# Document text
━━━━━━━━
USDA approved $9M to help Central California farmers remove 420,000 clingstone peach trees after Del Monte closed its Modesto and Hughson canneries in April.
Key Takeaways
Del Monte filed Chapter 11 in July 2025 and permanently shuttered both California canneries in April 2026, stranding ~55,000 acres of fruit.
Farmers held 20-year contracts and face an estimated $550M revenue loss; ~50,000 tons of peaches have no buyer.
Pacific Coast Producers (Lodi) acquired Del Monte’s canned fruit business and offered contracts for 24,000 tons, leaving the surplus trees uneconomical.
Removing ~3,000 acres of trees before harvest is projected to save growers $30M in avoided losses versus harvesting with no market.
42 members of Congress lobbied USDA Secretary Brooke Rollins, citing multigenerational farm risk and structural damage to the agricultural base.
Hacker News Comment Review
Commenters broadly agree that clingstone peaches are a canning-specific variety with no viable fresh market, making tree removal the only rational economic response rather than a policy failure.
━━━━━━━━
# Exercises to complete
- a) Repeat the peach tree removal text between "Key Takeaways" and "have no buyer.", inclusive, swapping "contracts" for "agreements".
- b) For each statement, answer yes or no on whether the peach tree removal text agrees, and quote the words that decide it: (i) Pacific Coast Producers offered contracts for 24,000 tons. (ii) Del Monte filed Chapter 11 in April 2026. (iii) Commenters say clingstone peaches have a viable fresh market.
- c) Write the next part of the peach tree removal text, picking up after its last sentence.

Stored items
━━━━━━━━
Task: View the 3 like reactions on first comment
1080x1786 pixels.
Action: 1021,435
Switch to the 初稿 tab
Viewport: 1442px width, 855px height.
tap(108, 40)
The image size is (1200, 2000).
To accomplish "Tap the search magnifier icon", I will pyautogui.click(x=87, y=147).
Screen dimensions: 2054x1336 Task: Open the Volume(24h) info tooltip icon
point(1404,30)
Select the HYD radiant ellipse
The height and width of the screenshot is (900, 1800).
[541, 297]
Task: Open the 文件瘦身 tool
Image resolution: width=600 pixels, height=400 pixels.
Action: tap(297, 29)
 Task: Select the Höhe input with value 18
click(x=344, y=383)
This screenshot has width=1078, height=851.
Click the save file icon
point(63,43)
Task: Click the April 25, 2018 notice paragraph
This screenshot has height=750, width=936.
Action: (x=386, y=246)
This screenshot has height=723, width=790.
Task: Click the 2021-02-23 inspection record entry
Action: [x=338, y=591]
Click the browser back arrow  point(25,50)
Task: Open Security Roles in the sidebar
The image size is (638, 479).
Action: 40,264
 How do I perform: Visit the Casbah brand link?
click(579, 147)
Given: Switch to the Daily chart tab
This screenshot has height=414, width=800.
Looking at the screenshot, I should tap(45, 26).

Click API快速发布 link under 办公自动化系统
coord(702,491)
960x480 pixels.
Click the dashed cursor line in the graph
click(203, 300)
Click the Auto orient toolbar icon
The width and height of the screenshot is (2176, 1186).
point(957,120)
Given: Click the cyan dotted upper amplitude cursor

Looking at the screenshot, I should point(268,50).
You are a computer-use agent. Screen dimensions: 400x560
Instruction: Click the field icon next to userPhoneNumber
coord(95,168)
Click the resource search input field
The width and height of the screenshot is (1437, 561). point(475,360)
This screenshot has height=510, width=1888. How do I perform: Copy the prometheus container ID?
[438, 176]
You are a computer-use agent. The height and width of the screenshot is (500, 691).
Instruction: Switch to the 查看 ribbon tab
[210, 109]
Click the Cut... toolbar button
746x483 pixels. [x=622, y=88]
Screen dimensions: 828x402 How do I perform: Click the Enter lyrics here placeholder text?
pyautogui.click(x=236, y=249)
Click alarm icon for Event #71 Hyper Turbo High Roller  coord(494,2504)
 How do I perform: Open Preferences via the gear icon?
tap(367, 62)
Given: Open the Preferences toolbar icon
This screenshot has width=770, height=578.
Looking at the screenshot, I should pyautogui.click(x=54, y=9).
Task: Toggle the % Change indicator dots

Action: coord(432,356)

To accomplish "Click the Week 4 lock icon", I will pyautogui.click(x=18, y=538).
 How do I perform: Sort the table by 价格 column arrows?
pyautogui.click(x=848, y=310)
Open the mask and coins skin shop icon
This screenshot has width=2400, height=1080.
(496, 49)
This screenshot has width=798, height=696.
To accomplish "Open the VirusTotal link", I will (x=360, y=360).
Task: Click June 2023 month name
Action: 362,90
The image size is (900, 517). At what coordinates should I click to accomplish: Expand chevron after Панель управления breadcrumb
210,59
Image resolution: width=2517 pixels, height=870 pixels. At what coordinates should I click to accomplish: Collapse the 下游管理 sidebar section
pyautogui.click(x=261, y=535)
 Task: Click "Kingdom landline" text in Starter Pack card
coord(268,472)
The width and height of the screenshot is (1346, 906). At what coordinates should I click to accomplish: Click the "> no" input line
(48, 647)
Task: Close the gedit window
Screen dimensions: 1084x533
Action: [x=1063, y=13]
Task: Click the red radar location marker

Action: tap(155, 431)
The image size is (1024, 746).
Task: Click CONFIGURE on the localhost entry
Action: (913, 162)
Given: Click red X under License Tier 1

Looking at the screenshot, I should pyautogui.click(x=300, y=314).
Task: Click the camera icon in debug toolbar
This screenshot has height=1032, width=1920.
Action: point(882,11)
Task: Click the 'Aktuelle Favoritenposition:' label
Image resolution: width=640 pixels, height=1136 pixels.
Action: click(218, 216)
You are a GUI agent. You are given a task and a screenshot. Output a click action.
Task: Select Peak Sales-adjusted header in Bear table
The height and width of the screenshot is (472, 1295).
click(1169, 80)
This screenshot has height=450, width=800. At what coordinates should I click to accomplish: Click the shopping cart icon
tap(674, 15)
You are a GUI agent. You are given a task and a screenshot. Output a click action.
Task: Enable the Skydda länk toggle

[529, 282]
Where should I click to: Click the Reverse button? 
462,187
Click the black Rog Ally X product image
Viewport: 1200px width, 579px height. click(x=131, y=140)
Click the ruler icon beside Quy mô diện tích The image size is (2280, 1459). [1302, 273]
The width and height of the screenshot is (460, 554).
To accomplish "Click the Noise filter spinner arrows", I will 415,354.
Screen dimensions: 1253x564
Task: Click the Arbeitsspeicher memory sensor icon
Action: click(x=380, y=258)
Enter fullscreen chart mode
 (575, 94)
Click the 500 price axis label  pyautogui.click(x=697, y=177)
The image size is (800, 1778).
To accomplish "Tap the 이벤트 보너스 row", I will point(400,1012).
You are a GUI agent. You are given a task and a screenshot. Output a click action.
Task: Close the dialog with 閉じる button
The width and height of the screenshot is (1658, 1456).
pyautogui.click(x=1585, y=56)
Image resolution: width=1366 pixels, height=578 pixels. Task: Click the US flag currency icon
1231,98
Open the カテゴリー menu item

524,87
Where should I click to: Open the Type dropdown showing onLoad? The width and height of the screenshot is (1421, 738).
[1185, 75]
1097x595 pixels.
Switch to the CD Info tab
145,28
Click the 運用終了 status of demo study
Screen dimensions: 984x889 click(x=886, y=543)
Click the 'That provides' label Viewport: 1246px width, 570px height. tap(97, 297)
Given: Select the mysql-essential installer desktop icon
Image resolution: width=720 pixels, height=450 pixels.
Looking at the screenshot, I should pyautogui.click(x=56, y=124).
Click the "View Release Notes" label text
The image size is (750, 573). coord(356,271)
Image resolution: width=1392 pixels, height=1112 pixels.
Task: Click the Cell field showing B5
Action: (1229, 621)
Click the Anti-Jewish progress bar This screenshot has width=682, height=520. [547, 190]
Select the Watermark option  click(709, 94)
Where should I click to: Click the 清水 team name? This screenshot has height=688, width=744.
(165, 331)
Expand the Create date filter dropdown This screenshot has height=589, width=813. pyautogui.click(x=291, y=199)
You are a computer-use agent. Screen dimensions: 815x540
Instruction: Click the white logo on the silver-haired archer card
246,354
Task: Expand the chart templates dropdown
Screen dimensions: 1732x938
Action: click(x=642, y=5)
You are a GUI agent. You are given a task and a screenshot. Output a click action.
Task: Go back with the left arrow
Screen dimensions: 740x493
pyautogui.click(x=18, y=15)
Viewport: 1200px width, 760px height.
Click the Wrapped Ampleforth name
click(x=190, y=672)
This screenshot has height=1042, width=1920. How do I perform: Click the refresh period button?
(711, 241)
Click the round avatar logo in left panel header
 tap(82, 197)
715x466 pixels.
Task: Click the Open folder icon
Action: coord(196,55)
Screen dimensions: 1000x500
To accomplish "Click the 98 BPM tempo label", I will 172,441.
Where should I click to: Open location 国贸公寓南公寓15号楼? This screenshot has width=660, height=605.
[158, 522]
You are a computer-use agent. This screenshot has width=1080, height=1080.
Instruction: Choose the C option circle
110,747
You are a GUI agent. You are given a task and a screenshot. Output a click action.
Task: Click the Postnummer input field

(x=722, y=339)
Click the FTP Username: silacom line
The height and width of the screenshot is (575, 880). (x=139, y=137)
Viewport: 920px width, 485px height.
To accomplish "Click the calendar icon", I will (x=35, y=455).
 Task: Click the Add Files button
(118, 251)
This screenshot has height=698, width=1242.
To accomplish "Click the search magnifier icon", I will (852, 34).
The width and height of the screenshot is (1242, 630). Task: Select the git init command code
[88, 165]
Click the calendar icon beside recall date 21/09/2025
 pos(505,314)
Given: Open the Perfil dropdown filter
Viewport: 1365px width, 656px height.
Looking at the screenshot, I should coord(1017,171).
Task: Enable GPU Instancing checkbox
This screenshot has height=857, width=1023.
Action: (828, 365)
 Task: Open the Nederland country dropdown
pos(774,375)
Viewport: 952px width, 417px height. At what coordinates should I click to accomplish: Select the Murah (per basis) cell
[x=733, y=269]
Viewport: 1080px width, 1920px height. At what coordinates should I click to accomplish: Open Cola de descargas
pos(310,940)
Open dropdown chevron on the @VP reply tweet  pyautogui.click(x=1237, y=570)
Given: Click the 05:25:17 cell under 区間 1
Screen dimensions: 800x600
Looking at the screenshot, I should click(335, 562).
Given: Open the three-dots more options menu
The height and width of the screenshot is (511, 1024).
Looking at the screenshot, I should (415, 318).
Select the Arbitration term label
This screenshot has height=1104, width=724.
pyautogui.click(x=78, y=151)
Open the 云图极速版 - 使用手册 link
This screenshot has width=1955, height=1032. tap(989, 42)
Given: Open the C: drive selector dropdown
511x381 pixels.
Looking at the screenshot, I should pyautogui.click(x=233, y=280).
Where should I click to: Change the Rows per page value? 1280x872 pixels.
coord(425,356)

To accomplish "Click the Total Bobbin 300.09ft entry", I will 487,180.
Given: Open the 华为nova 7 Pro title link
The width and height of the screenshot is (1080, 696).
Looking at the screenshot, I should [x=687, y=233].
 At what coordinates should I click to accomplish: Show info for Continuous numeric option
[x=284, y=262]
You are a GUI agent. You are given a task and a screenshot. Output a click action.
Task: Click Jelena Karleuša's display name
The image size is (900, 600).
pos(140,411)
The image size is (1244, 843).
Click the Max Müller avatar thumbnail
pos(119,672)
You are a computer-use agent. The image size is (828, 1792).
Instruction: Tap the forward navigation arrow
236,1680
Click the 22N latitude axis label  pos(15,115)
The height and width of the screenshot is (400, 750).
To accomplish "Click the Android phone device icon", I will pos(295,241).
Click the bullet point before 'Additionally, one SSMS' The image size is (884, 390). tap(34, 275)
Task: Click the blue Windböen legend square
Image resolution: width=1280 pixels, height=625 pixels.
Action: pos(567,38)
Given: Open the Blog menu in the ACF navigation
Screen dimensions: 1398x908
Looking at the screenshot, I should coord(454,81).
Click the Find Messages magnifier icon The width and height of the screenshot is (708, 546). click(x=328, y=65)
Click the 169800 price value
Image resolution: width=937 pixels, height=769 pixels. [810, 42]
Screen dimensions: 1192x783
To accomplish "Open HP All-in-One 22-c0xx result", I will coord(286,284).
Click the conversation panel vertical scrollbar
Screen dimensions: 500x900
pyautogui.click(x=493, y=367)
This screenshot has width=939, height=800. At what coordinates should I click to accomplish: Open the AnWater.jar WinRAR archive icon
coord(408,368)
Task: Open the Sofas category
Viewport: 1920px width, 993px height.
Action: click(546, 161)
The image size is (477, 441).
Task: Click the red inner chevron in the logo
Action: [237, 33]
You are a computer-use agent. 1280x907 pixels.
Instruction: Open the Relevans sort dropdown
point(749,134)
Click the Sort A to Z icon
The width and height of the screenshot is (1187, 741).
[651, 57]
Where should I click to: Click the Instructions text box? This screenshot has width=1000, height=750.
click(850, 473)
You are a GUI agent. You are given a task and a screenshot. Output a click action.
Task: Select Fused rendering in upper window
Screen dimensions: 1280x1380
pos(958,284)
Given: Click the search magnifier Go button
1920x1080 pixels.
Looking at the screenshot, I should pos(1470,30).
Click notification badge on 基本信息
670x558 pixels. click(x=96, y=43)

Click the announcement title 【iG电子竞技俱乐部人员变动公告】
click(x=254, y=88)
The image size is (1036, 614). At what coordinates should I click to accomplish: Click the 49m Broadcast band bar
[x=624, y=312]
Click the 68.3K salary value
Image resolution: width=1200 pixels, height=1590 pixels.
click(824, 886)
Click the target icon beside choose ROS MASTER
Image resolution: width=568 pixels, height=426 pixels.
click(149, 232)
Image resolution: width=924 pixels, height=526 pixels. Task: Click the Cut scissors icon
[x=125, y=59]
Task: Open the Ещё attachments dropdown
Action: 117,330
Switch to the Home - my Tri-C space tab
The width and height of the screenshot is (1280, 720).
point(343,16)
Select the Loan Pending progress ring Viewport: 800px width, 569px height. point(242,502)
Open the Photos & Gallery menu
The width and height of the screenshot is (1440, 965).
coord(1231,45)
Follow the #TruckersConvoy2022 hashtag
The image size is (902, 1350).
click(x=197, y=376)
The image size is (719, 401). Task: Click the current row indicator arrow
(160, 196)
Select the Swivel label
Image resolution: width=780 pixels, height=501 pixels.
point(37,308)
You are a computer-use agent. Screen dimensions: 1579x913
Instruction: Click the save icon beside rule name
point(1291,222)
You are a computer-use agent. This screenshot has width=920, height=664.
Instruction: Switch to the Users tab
━━━━━━━━
# Responses by item number
- a)
Key Takeaways
Del Monte filed Chapter 11 in July 2025 and permanently shuttered both California canneries in April 2026, stranding ~55,000 acres of fruit.
Farmers held 20-year agreements and face an estimated $550M revenue loss; ~50,000 tons of peaches have no buyer.

- b)
(i) Yes: "offered contracts for 24,000 tons"
(ii) No: "Del Monte filed Chapter 11 in July 2025"
(iii) No: "a canning-specific variety with no viable fresh market"

- c)
The logistics argument dominated: even free peaches wouldn’t move, because farmers lack trucks, packaging, and distribution infrastructure to reach distributed buyers at scale.
Del Monte’s collapse is attributed to a compounding of strategic errors: COVID-era overinvestment based on a spike in canned goods demand, failure to differentiate from store brands, and long-term decline in canned fruit consumption.
Notable Comments
@pfdietz: Del Monte misread COVID canned-goods demand spike as permanent and over-invested, then couldn’t compete with store brands on price or quality.
@oxag3n: Monoculture dependency on a single industrial buyer is the root structural risk; diversified local-sales farms avoided this outcome.